The Zinedine Zidane told about on social media today is above all the one from legendary matches: the 2006 World Cup semi-final against Brazil, in which he toyed with the Seleção with otherworldly class, or the Real Madrid of the Galácticos era, author of the celebrated goal in the 2002 Champions League final against Bayer Leverkusen. But Zizou was also much more than that. Beyond his imagination, his vision and his extraordinary technique, he was a hard player, with a stern gaze, at times surly. He holds, after all, the record for the most sanctioned player in World Cup history, with six yellow cards and two red cards. Zidane was also a symbol. One of the first great champions to embody the condition of the diaspora: the son of Algerian immigrants, raised in La Castellane, on the outskirts of Marseille. He was the face of the so-called "Black, Blanc, Beur" France that won the 1998 World Cup, becoming a point of reference beyond the pitch as well. All of these aspects — the complexity, the contradictions, the political and social dimension — surface far less in contemporary narratives, which tend to deliver a smoother Zidane, reduced almost entirely to his technical elegance.
In Italy, the figure of Zinedine Zidane is tied almost inseparably to the famous headbutt delivered to Marco Materazzi during extra time in the 2006 World Cup final. That unsporting act marked the last professional match of Zidane's career and contributed to decisively swinging the outcome of the game in Italy's favour. In Italian popular culture, that episode has taken on a unique symbolic value that goes well beyond a single moment of play. Zidane was, after all, the face of a national team towards which Italy had harboured a growing rivalry throughout the nineties and early two-thousands. Backed by a more established footballing tradition, Italian football struggled to come to terms with France's rise. After the French triumph at the 1998 World Cup, Italy had already tasted the bitterness of defeat in the Euro 2000 final, lost to a golden goal courtesy of David Trezeguet.

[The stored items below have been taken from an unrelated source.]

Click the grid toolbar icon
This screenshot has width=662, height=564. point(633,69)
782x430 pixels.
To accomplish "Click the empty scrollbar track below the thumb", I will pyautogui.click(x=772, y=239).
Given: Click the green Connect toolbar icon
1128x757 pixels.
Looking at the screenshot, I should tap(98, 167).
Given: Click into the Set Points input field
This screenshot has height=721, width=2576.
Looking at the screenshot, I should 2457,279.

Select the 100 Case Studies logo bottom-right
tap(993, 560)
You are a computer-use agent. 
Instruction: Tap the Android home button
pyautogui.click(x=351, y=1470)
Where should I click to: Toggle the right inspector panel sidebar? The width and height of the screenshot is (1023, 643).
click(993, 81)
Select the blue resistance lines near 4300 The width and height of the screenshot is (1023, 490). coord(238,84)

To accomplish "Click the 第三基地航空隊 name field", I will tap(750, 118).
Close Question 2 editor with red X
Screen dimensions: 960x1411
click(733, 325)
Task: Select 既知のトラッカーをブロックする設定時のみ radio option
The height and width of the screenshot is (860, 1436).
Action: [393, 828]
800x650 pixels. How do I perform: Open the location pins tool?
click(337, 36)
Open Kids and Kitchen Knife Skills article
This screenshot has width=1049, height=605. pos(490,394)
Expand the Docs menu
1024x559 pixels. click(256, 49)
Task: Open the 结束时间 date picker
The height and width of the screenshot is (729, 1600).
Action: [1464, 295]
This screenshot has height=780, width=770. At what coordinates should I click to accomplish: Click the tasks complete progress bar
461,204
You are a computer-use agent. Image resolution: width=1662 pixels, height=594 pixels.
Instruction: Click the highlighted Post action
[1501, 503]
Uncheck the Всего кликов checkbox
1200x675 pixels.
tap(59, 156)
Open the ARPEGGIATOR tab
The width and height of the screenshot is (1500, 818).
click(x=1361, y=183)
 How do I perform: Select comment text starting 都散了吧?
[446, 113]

The 2006 final — which, twenty years on, remains the last match played by the Italian national team in a knockout stage of a World Cup — therefore represents a cathartic moment for an entire generation of supporters. The image of the star player of "arrogant" France losing his composure in the face of that brand of cunning so often claimed as a defining trait by Italians is still imprinted on the country's collective imagination. To this day, fridge magnets depicting that moment can be found for sale on market stalls in major cities, and many people recall how the scene gave rise to a genuine musical earworm that marked the summer of 2006. "Materazzi fu ferito", an italo-disco track by the unknown DJ Fabio, recounted the episode over the notes of the Risorgimento song "Garibaldi fu ferito", going so far as to demand that the French "give us back the Mona Lisa, because we are the champions of the world."
But, as mentioned above, the figure of Zinedine Zidane is complex and lends itself to multiple readings. It comes as no surprise, then, that with the emergence in popular culture of rap music — which has also given a voice to North African diaspora communities in Italy — his image has gradually taken on new meanings. In this sense, even in Italy Zidane is now seen through a different lens, one shaped by the renewed centrality of the city of Marseille and the rap born there, which has become an important reference point in the imagination of contemporary urban culture. One example is that of Milanese rapper Philip, who in 2018 dedicated a track to the French superstar. But this is no isolated case: Zidane's style, elegance and biographical journey continue to exert a powerful pull on many young people, who recognise in his story a trajectory of redemption and personal achievement.